### 选段
_ _ _ _ _

湘东人的日常生活里,油茶、红薯、辣椒,以及醴陵瓷器、浏阳夏布与客家人有着密不可分的关联。另一方面,“湘东人”自小接受的学校教育,同样离不开客家人,他们当年创办的书院、义学等是现今的一些中小学校的前身。
从这两点来看,食物代表锄把子,那么书院则是笔杆子。客家人来到湘东地区之后,先解决吃住等基本生存,再谋求其他。读书以致仕,寻求族群的经济、政治、社会地位。明清两代,他们来到湘东地区,注入新鲜血液和生猛风气,为湖南的近代发展提供动力。
客家人带来山茶、辣椒,开垦荒地,滋生人丁
2015年4月1日,广东梅州人李贵福来到醴陵,参观在醴陵市世界陶瓷艺术城举办的“中国陶瓷艺术作品展”暨首届湖南(醴陵)陶瓷博览会。当有人告诉他,醴陵的近代瓷业发展有客家人的功劳时,这个50多岁的男子颇为兴奋。
《醴陵县志(民国版)》记载:“雍正七年(1729),广东兴宁移民廖仲威在沩山发现瓷泥,租山开矿,招工传艺,创设瓷厂”。广东兴宁地区是客家人的聚集地之一。
目前醴陵瓷业是客家人来到湘东后推动的一个手工业。浏阳夏布也是如此。在发展手工业之前,大量的闽粤赣等地客家人移入湘东地区。客家人沿袭原住地的生产习惯,带来苎麻、蓝靛、番薯、玉米、油茶、药材等作物种子。如红薯(番薯)这种产量高、栽培易的经济作物,也由客家人从沿海引进攸县种植的,时称“蕃薯”。有文献记载:“攸邑客民,种以代粮,近则土著之民尽种之。”《醴陵县志(民国版)》也记载:“康熙年间,广东移民带红薯来醴陵栽种。”
湘东地区大面积种植油茶是从明末清初开始的,这正是客家人大量涌入湘东地区的时间节点。
《攸县志》(同治版)记载:“南山茶葩萼大,倍中州所产,结实如梨,大如拳,中有数核,如肥皂,子大,疑此油茶也。今攸东棚民栽种成林,树枝叶皆类山茶,秋末开白花,冬结实,次年霜降后收子,谓之木子,亦作木籽爆裂压油,利较桐油更薄”。非同寻常的是,志书将油茶归类于物产中的花属,排在山花之后,木芙蓉之前。文章作者可能还没有认识到它的本来用途。

_ _ _ _ _

### 简短任务 1
能否把记录中从含有“Screen dimensions: 1872x899”的那一行开始、到含有“Select the Pressão”的那一行结束的部分原样复制出来？首尾两行都要包括在内。
这段选段与之后的记录彼此没有关联。

(数据行)
_ _ _ _ _

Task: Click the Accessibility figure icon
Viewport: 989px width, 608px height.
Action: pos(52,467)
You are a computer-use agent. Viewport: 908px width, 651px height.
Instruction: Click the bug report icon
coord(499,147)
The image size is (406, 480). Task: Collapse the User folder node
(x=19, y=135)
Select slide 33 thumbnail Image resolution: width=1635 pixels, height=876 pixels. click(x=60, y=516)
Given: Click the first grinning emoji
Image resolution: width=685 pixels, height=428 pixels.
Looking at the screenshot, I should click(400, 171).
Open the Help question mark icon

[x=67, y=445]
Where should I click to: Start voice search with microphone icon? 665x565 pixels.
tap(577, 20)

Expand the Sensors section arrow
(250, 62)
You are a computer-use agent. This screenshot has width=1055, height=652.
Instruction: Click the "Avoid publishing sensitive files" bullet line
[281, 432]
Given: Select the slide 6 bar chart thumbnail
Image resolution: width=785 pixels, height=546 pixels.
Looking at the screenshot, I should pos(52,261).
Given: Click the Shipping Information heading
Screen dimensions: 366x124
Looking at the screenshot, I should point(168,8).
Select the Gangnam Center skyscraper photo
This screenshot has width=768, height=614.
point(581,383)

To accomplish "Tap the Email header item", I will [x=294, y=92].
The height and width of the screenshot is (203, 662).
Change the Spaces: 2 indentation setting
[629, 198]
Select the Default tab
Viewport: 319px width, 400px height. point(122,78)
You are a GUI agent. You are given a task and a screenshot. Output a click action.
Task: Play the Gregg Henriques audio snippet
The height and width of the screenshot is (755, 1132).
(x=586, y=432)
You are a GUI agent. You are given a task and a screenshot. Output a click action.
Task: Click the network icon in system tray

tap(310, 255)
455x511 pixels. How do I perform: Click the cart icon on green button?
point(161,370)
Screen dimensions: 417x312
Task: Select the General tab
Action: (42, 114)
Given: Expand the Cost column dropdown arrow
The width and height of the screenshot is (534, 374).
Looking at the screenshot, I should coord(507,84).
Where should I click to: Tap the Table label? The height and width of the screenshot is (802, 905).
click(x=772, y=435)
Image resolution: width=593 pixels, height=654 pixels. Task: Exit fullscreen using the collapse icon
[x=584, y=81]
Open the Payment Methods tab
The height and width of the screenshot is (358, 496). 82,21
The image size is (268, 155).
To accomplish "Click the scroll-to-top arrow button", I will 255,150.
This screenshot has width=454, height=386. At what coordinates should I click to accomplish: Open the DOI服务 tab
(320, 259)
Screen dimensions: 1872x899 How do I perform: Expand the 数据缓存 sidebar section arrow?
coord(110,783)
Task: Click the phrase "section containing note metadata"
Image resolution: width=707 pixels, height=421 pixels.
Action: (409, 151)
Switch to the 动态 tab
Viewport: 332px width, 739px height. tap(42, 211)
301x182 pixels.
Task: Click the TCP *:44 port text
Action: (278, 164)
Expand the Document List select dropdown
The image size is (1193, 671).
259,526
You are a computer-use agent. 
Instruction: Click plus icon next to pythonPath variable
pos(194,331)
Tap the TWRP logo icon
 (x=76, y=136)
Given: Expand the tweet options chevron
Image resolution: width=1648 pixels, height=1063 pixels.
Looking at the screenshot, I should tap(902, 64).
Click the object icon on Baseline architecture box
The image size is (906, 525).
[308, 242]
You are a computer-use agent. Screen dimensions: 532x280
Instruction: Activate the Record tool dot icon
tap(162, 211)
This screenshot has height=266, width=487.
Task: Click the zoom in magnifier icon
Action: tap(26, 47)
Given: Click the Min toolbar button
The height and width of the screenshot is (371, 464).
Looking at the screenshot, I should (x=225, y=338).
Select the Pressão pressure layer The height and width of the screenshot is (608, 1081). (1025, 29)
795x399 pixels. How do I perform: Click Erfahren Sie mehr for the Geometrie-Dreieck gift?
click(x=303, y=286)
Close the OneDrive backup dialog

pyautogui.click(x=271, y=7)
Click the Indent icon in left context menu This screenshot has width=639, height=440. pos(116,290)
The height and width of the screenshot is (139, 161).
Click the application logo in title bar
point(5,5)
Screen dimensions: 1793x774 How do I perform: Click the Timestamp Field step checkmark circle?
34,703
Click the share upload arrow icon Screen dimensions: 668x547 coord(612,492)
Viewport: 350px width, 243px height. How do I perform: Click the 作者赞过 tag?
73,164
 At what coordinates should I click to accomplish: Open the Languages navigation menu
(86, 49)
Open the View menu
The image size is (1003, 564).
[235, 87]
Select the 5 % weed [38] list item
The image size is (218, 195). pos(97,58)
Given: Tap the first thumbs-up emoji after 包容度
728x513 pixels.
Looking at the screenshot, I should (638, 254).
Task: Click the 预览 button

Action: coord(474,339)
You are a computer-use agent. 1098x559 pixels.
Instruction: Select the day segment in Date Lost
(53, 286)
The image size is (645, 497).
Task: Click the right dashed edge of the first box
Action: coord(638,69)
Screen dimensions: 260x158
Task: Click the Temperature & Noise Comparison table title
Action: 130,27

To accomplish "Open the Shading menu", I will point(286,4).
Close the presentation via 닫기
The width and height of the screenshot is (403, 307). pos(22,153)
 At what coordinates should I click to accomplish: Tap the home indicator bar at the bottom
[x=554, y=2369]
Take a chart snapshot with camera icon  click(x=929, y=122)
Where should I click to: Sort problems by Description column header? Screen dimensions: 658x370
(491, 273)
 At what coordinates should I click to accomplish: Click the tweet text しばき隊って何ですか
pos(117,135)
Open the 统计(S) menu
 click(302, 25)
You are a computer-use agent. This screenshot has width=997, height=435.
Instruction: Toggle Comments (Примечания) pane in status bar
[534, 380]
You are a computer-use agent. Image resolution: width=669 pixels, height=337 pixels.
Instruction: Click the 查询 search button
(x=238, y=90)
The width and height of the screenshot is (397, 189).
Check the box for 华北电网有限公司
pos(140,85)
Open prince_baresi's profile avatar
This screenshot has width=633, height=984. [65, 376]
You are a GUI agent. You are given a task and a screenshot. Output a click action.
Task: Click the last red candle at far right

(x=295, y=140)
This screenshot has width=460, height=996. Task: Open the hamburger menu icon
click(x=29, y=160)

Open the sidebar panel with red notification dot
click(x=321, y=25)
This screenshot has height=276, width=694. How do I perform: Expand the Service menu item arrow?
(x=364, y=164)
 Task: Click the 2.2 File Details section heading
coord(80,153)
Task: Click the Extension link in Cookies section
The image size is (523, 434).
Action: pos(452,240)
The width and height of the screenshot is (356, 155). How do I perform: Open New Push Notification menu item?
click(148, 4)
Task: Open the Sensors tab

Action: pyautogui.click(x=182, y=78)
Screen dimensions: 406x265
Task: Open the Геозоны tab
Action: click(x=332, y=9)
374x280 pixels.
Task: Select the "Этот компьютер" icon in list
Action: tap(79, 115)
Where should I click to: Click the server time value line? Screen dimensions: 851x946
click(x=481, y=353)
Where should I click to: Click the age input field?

_ _ _ _ _

### 简短任务 2
能否把选段中从含有“湘东人的日常生活里,油茶、红”的词句开始、到“这个50多岁的男子颇为兴奋。”结束的部分一字不差地抄录下来？

### 完整回答 1
Screen dimensions: 1872x899 How do I perform: Expand the 数据缓存 sidebar section arrow?
coord(110,783)
Task: Click the phrase "section containing note metadata"
Image resolution: width=707 pixels, height=421 pixels.
Action: (409, 151)
Switch to the 动态 tab
Viewport: 332px width, 739px height. tap(42, 211)
301x182 pixels.
Task: Click the TCP *:44 port text
Action: (278, 164)
Expand the Document List select dropdown
The image size is (1193, 671).
259,526
You are a computer-use agent. 
Instruction: Click plus icon next to pythonPath variable
pos(194,331)
Tap the TWRP logo icon
 (x=76, y=136)
Given: Expand the tweet options chevron
Image resolution: width=1648 pixels, height=1063 pixels.
Looking at the screenshot, I should tap(902, 64).
Click the object icon on Baseline architecture box
The image size is (906, 525).
[308, 242]
You are a computer-use agent. Screen dimensions: 532x280
Instruction: Activate the Record tool dot icon
tap(162, 211)
This screenshot has height=266, width=487.
Task: Click the zoom in magnifier icon
Action: tap(26, 47)
Given: Click the Min toolbar button
The height and width of the screenshot is (371, 464).
Looking at the screenshot, I should (x=225, y=338).
Select the Pressão pressure layer The height and width of the screenshot is (608, 1081). (1025, 29)

### 完整回答 2
湘东人的日常生活里,油茶、红薯、辣椒,以及醴陵瓷器、浏阳夏布与客家人有着密不可分的关联。另一方面,“湘东人”自小接受的学校教育,同样离不开客家人,他们当年创办的书院、义学等是现今的一些中小学校的前身。
从这两点来看,食物代表锄把子,那么书院则是笔杆子。客家人来到湘东地区之后,先解决吃住等基本生存,再谋求其他。读书以致仕,寻求族群的经济、政治、社会地位。明清两代,他们来到湘东地区,注入新鲜血液和生猛风气,为湖南的近代发展提供动力。
客家人带来山茶、辣椒,开垦荒地,滋生人丁
2015年4月1日,广东梅州人李贵福来到醴陵,参观在醴陵市世界陶瓷艺术城举办的“中国陶瓷艺术作品展”暨首届湖南(醴陵)陶瓷博览会。当有人告诉他,醴陵的近代瓷业发展有客家人的功劳时,这个50多岁的男子颇为兴奋。